*Available data*:

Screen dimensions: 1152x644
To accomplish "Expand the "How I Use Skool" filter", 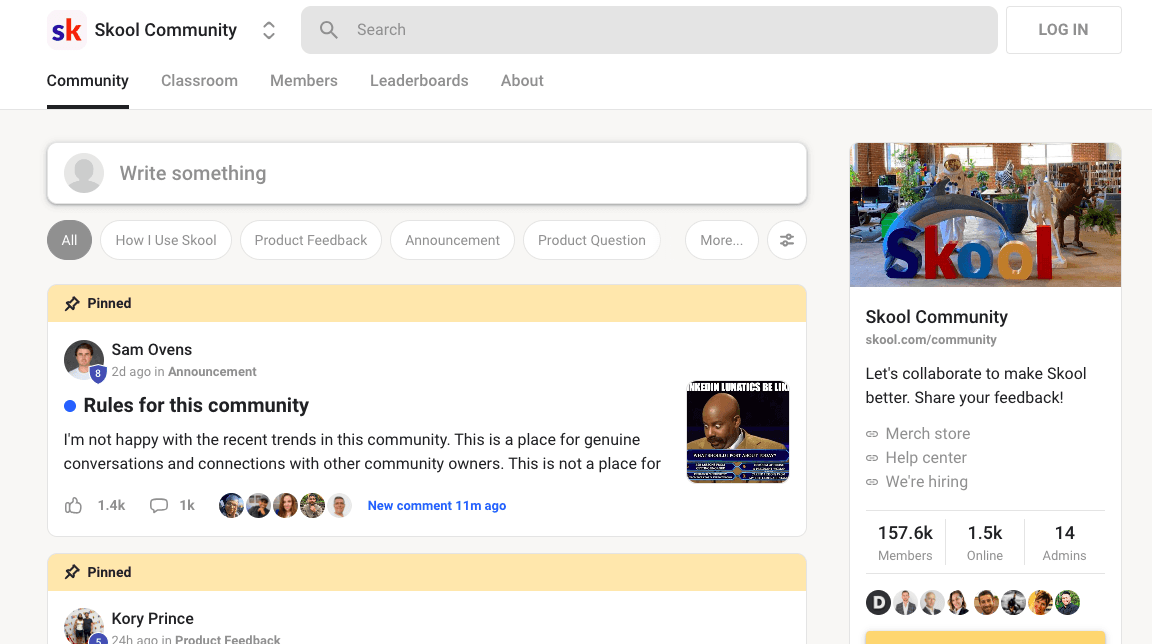I will tap(166, 240).
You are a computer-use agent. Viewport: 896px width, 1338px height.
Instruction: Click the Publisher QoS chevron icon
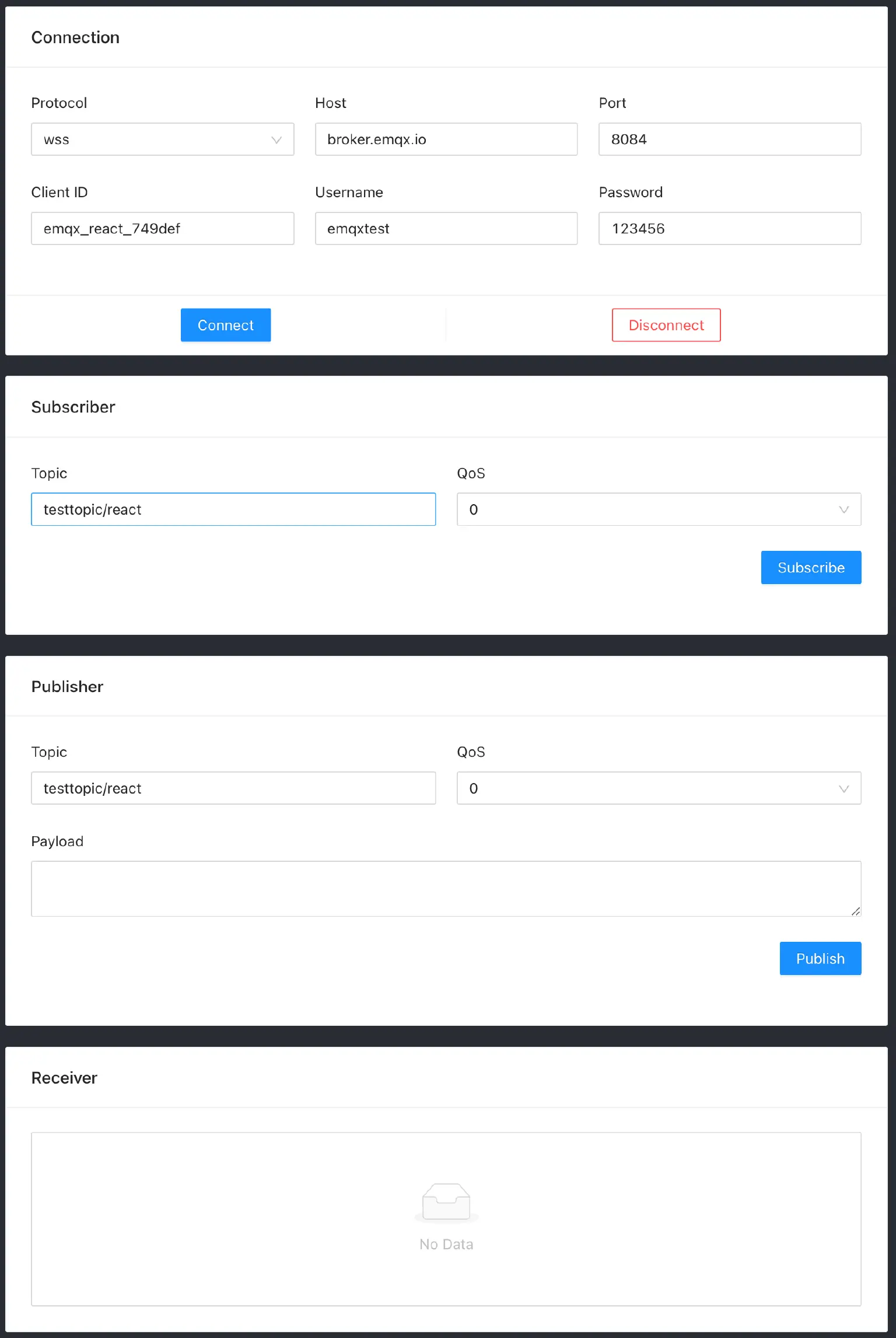pos(845,788)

*About this exercise*: Please copy the data above word for word, but only from the line that contains "Instruction: Click the" through the final line, both included, and without the pictures.

*Response*:
Instruction: Click the Publisher QoS chevron icon
pos(845,788)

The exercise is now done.